Re: BUG #17255: Server crashes in index_delete_sort_cmp() due to race condition with vacuum - Mailing list pgsql-bugs

From Peter Geoghegan
Subject Re: BUG #17255: Server crashes in index_delete_sort_cmp() due to race condition with vacuum
Date
Msg-id CAH2-WzmGdE_ccJCoTxFik_opCdJrYxi76=xEfROP-6WnmrftuQ@mail.gmail.com
Whole thread Raw
In response to Re: BUG #17255: Server crashes in index_delete_sort_cmp() due to race condition with vacuum  (Andres Freund <andres@anarazel.de>)
List pgsql-bugs
On Fri, Mar 18, 2022 at 7:53 AM Andres Freund <andres@anarazel.de> wrote:
> > Agreed. This is why I find your emphasis on as-recent-as-possible
> > initial horizons confusing. It seems as if you're giving almost equal
> > emphasis to both issues, even though one issue (more eager pruning
> > during VACUUM) is of obvious practical value, while the other
> > (as-recent-as-possible initial horizons) is pretty theoretical and
> > academic -- at best.
>
> I'm not intending to weigh them the same. I think using a more recent horizon
> is more important than you describe here, but "computed horizons" will be a
> considerably larger win.

Okay, got it.

My relfrozenxid and freezing patch series patch v10-0002-* took a new
approach to avoiding the visibility map aggressive VACUUM special
case, that seems like it might be relevant here (surprisingly enough).
The latest version totally embraces making all visibility map access
inside lazy_scan_heap use local state describing a range of skippable
blocks.
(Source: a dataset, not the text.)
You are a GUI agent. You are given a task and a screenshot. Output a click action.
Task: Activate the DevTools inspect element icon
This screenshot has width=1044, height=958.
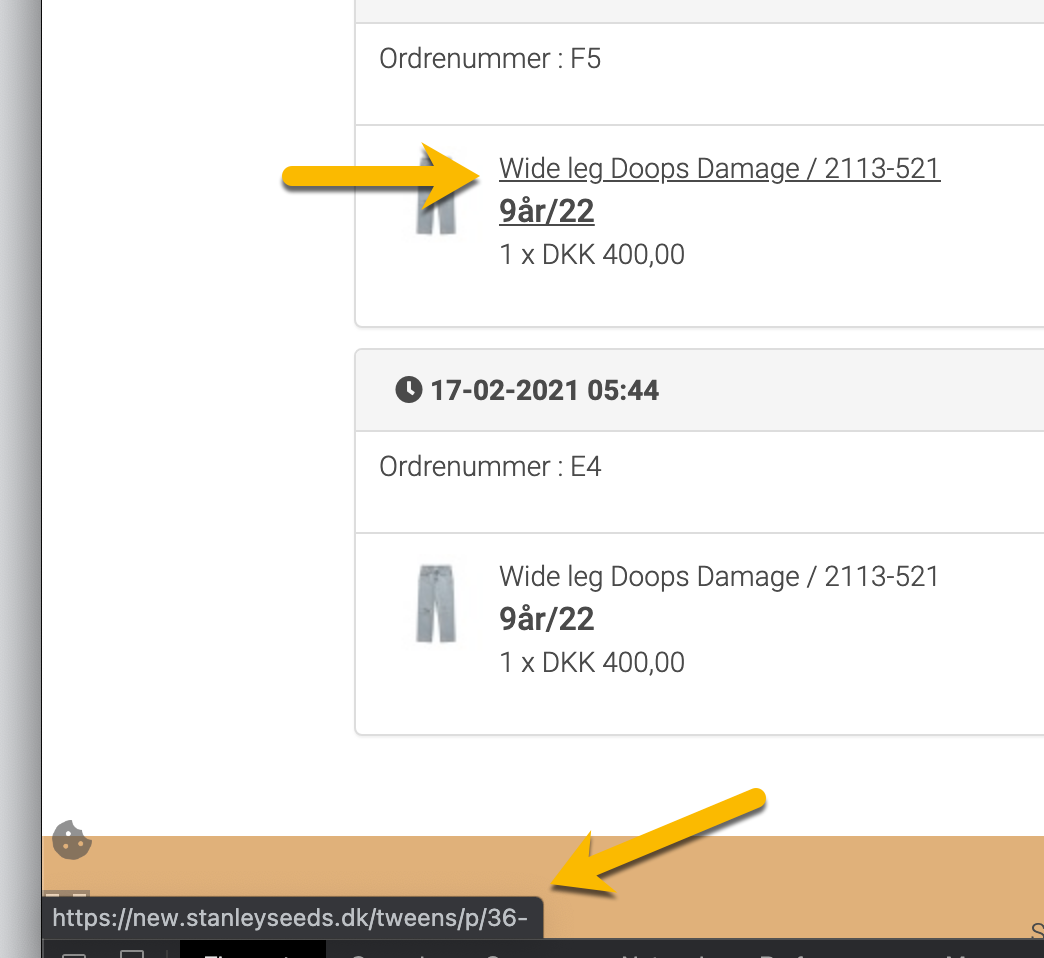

Not that different, really, but still something that hints at
an interesting future direction.

What if we built a palloc'd array of these ranges up front, right
after establishing OldestXmin? We could even build a complete picture
of the entire table before we'd even scanned the first block. I don't
think it would require too much space. We'd then be operating against
a "snapshot of the visibility map just after OldestXmin was
established", even in a multi-hour VACUUM operation. This is kind of a
move in the opposite direction, but it's not necessarily the wrong
direction; at least this way we're not going to dirty concurrently
modified pages from the largest tables, just to set hint bits or clean
up one or two concurrently aborted transactions.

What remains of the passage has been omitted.